Industrial applicability

The transparent conductive film laminate of the present invention is suitably used for a touch panel.

Claims

1. A transparent conductive thin film laminate comprising:

a conductive film including a resin film and a conductive film; and

a carrier film which has a base film containing a polyester resin and an adhesive layer disposed on one side of the base film and is temporarily bonded to the conductive film in a peelable manner via the adhesive layer,

the carrier film is laminated on the opposite side of the conductive film from the conductive film,

the base film has a glass transition temperature (Tg) of 150 ℃ or higher, a dimensional shrinkage rate at 145 ℃ of 0.2% or lower in each of a1 st direction and a2 nd direction orthogonal to the 1 st direction, and an MIT number of 500 or more.

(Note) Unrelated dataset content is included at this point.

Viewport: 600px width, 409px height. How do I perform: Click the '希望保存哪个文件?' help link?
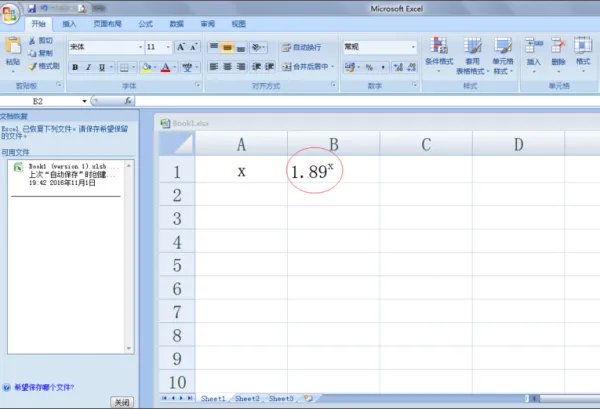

2. The transparent conductive film laminate according to claim 1, wherein the polyester-based resin comprises a polymer of (A) an acid component and (B) an alcohol component,

the component (A) comprises a monocyclic aromatic polycarboxylic acid component (A1), a polycyclic aromatic polycarboxylic acid component (A2), and a fluorene polycarboxylic acid component (A3),

the component (B) comprises (B1) an aliphatic polyol component and (B2) a fluorene-based polyol component,

the content of the component (A1) is 5 mol% or more and less than 30 mol%, and the content of the component (A3) is 5 mol% or more and 50 mol% or less,

the component (B2) does not contain a substantial amount of 9, 9-bis (aryl-hydroxy (poly) alkoxyaryl) fluorene component.

3. The transparent conductive thin film laminate according to claim 2, wherein the component (B2) comprises a1 st fluorene component obtained by introducing 2 substituents having a hydroxyl group into the 9-position.

4. The transparent conductive film laminate according to claim 2 or 3, wherein the component (B1) contains a1, 2-propanediol component, and the component (B2) contains a 9, 9-bis [4- (2-hydroxyethoxy) phenyl ] fluorene component.

5. The transparent conductive thin film laminate according to any one of claims 2 to 4, wherein the component (A3) contains a2 nd fluorene component obtained by introducing 2 substituents having a carboxyl group and/or an ester group into the 9-position.

6. The transparent conductive film laminate according to any one of claims 2 to 5, wherein the component (A1) comprises a terephthalic acid component, the component (A2) comprises a2, 6-naphthalenedicarboxylic acid component, and the component (A3) comprises a 9, 9-bis (carboxyethyl) fluorene component.

7. The transparent conductive thin film laminate according to any one of claims 1 to 6, wherein the thickness of the support thin film is 15 μm to 100 μm.